The New Mexico we dream about
Editor & Associate Publisher

In his review of our 2004 residential design competition, held in collaboration with the Albuquerque chapter of the American Institute of Architects, Elmo Baca notes that modernist architecture skipped New Mexico. Instead, Santa Fe style, with its branches of Pueblo Revival and Territorial Revival styles, grabbed the popular imagination here and hasn’t let go for a good 80 years.

Yet I wonder how often a local pueblo resident looks at a newly constructed frame/stucco house and thinks, “that doesn’t look anything like my place.” If you ever make the trip out to Sandia Pueblo, or Jemez, or Taos, you will probably find only a few obvious similarities to our suburban homes: brown stucco, protruding roof vigas, outdoor ovens. But the small home blocks—sometimes picturesquely stacked as at Taos Pueblo—the improvised designs, the spontaneous use of whatever materials fell to hand define more of an ethos than a rigid style. You probably won’t see brick floors, “kiva” fireplaces, rope-carved wooden posts, granite kitchen counters, or red tile roofs.

Still, the anglicized versions developed by architects and designers in the early 20th century enunciated a design vocabulary that remains extremely popular today, through every variation from enthusiastic emulation to slavish repetition to experimental exploration. But the cornerstone styles of Pueblo and Territorial revivals continue to define the uniquely New Mexican expression of Southwestern style because they trigger powerful emotional associations. They invoke a gentle, unhurried, imaginary time of detours down burro alleys and quiet conversations in shady courtyards. In a sense, it’s the New Mexico we all dream we live in.


Photo © Jack Parsons

Despite the marketeering roots of the style, it stayed around long enough to establish a comforting continuity with the past that still helps maintain regional identity. The founders of Santa Fe style succeeded on a larger scale than they intended, since the look goes far beyond homes in the capital. Other styles may come and go, but if they lack an organic connection to the place, they’ll never stick as defining emblems of New Mexico.

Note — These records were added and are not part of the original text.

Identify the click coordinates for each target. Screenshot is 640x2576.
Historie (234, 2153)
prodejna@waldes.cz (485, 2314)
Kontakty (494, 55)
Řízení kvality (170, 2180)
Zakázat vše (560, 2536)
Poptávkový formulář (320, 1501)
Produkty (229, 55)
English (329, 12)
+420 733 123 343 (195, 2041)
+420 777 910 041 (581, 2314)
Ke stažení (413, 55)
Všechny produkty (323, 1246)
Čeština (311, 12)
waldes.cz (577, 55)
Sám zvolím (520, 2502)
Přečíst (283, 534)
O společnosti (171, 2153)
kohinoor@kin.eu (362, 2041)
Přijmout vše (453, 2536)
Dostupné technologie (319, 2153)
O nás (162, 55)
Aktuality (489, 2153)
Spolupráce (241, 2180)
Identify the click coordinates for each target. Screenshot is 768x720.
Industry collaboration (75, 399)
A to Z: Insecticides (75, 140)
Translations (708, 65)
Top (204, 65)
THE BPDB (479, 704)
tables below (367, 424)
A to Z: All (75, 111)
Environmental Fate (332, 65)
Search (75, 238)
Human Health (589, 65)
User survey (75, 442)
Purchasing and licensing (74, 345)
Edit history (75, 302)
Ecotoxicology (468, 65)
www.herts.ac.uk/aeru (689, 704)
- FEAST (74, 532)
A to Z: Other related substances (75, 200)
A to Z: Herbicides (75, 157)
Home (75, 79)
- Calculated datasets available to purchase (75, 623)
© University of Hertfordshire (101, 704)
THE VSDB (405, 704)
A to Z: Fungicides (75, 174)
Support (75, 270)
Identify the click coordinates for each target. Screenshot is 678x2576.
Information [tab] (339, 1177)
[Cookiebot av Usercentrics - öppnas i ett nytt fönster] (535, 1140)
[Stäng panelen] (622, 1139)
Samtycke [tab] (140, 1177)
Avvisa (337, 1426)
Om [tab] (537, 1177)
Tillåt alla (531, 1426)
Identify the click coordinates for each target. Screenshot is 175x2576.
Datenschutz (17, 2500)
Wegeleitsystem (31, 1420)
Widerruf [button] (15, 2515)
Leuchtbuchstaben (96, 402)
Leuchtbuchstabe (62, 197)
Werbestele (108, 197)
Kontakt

The houses selected for awards by our AIA competition jury represent significant new directions in placed-based architecture, without relying on the sentimentality that nips the heels of boredom with the same ol’, same ol’. The best of the new breed, and perhaps the ones that will gain traction in popular taste, incorporate the lessons of the past, the opportunities of new ideas and new materials, and authentic reactions to and interpretations of the landscape, the culture, and the mood of the times.